Copy the records starting at the line containing "has height=800, width=1000." and ending after the line containing "center [713, 91].", substituting "pair of numbers" for "coordinate pair" and changing nothing else.

/---

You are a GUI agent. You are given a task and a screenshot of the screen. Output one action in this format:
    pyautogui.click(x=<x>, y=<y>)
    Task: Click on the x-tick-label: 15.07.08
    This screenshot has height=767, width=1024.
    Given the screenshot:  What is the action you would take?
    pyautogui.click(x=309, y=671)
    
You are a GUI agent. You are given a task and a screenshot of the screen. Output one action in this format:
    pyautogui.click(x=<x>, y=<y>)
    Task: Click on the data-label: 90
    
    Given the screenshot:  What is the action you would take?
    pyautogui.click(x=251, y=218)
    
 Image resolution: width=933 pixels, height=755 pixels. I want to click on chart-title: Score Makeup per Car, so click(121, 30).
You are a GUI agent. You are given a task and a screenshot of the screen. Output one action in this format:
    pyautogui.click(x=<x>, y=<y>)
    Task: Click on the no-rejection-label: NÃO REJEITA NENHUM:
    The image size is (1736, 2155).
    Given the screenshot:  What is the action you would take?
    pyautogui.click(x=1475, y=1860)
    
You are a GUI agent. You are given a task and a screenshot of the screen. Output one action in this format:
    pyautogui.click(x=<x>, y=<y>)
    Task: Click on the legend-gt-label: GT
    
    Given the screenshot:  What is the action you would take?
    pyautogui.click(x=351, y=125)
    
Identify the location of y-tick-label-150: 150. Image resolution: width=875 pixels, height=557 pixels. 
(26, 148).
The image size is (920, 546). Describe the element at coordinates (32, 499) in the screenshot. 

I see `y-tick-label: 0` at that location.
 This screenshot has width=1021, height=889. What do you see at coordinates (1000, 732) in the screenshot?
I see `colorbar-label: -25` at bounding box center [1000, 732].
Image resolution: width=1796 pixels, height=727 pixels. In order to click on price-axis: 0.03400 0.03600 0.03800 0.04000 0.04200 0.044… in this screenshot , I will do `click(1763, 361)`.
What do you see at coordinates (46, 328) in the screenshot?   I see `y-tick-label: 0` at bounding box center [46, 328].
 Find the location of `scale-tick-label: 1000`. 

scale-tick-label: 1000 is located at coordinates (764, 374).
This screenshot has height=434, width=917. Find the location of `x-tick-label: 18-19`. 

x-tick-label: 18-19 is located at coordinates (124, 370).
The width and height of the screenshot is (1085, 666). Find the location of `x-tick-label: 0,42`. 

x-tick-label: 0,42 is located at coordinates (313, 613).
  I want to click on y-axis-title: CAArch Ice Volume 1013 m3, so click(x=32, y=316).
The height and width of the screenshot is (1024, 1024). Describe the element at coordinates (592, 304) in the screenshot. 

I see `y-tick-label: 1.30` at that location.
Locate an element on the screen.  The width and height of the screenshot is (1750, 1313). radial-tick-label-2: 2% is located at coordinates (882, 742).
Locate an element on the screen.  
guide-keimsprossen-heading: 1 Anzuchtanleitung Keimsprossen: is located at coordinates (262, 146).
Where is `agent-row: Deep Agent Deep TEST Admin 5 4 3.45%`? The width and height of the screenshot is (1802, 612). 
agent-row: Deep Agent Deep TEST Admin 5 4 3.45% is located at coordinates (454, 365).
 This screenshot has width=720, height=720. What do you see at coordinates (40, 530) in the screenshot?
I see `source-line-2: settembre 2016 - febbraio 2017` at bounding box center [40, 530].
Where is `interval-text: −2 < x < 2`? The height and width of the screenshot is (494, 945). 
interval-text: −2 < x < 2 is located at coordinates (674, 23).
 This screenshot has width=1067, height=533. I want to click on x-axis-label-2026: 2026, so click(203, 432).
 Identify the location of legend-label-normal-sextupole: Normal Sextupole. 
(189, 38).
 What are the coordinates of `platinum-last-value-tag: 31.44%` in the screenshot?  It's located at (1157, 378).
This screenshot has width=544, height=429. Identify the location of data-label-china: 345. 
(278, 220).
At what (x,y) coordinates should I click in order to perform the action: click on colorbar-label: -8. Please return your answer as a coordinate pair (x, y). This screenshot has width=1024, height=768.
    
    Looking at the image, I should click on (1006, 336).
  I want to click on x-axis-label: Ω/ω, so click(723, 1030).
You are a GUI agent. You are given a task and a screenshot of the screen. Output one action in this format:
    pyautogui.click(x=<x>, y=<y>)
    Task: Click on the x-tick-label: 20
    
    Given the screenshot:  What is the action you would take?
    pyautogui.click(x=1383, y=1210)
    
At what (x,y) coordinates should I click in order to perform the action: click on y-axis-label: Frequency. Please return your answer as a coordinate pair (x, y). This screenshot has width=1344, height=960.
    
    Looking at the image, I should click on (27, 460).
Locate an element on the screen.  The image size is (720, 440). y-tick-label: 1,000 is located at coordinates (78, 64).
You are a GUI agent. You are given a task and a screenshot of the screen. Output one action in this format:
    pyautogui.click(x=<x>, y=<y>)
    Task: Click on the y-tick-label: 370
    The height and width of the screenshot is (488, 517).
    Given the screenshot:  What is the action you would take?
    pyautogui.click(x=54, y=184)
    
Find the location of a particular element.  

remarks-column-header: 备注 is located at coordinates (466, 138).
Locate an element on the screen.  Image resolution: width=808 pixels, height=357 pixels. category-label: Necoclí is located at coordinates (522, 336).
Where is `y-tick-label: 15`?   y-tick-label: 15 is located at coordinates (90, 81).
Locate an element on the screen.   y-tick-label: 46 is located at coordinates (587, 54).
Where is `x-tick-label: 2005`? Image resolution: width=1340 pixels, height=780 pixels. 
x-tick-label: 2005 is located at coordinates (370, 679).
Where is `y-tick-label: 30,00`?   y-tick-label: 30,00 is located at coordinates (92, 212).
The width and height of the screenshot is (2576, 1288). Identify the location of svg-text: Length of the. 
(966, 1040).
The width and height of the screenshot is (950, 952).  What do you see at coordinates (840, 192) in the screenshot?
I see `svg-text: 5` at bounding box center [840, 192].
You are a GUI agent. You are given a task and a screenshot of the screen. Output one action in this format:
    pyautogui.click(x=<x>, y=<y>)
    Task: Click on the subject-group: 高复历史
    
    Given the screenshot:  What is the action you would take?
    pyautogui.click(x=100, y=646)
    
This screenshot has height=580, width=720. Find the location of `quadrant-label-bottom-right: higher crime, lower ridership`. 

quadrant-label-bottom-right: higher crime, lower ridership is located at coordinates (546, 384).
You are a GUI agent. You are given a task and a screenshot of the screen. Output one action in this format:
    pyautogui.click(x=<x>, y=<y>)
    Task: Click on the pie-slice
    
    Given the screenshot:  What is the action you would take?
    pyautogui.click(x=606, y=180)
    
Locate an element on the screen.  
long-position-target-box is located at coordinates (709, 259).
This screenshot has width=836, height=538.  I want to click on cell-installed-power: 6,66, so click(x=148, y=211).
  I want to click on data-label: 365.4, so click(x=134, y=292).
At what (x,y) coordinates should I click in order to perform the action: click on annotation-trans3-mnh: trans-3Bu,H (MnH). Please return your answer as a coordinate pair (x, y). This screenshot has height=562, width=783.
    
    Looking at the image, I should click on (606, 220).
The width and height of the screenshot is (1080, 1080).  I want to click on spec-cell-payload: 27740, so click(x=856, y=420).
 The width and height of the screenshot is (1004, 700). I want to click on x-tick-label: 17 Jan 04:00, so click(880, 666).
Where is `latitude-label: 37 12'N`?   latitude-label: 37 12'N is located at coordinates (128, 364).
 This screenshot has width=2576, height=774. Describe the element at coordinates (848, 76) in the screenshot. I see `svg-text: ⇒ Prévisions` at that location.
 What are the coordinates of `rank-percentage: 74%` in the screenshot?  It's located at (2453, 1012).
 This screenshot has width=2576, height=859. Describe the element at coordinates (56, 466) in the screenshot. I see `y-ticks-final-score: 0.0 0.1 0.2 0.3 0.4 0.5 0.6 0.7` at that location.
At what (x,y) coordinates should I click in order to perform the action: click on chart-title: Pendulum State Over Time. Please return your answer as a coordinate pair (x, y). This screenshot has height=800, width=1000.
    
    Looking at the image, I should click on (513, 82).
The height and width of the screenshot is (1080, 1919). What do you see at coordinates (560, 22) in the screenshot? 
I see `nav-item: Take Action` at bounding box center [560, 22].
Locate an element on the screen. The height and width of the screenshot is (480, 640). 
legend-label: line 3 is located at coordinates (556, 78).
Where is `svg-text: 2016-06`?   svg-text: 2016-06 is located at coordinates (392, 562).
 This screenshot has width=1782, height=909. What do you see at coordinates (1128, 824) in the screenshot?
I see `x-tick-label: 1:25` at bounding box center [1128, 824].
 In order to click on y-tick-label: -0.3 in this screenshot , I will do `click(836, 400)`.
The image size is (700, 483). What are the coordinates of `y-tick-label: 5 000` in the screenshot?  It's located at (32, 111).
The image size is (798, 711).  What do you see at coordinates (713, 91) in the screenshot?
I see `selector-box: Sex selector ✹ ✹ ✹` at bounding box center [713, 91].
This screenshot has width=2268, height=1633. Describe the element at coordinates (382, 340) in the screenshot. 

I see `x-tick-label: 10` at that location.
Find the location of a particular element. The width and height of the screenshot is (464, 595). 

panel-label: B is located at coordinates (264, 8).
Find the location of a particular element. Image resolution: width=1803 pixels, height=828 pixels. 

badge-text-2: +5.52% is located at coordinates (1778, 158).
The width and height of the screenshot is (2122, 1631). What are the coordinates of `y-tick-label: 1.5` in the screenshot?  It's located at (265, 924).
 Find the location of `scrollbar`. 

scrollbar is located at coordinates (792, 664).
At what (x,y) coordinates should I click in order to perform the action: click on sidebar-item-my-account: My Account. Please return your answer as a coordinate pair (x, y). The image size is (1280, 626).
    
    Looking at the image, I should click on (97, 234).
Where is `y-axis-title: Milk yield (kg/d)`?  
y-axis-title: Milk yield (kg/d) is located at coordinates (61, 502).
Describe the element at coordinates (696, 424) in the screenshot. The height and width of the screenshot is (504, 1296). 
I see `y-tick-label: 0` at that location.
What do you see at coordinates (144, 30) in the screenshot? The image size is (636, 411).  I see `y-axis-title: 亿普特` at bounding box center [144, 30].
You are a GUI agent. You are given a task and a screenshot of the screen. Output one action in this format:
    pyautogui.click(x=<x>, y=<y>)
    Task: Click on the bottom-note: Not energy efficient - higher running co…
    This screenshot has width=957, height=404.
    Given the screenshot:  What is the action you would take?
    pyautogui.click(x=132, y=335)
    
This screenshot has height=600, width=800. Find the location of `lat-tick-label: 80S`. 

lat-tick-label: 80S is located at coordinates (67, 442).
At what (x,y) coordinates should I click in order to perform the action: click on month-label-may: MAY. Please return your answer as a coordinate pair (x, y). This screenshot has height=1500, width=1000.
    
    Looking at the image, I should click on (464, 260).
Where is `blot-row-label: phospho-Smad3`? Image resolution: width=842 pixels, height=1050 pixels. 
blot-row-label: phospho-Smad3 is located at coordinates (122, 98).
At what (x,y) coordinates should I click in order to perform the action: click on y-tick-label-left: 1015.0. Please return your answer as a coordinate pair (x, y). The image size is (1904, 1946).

\---

- [Answer section]
At what (x,y) coordinates should I click in order to perform the action: click on chart-title: Pendulum State Over Time. Please return your answer as a pair of numbers (x, y). This screenshot has height=800, width=1000.
    
    Looking at the image, I should click on (513, 82).
The height and width of the screenshot is (1080, 1919). What do you see at coordinates (560, 22) in the screenshot? 
I see `nav-item: Take Action` at bounding box center [560, 22].
Locate an element on the screen. The height and width of the screenshot is (480, 640). 
legend-label: line 3 is located at coordinates (556, 78).
Where is `svg-text: 2016-06`?   svg-text: 2016-06 is located at coordinates (392, 562).
 This screenshot has width=1782, height=909. What do you see at coordinates (1128, 824) in the screenshot?
I see `x-tick-label: 1:25` at bounding box center [1128, 824].
 In order to click on y-tick-label: -0.3 in this screenshot , I will do `click(836, 400)`.
The image size is (700, 483). What are the coordinates of `y-tick-label: 5 000` in the screenshot?  It's located at (32, 111).
The image size is (798, 711).  What do you see at coordinates (713, 91) in the screenshot?
I see `selector-box: Sex selector ✹ ✹ ✹` at bounding box center [713, 91].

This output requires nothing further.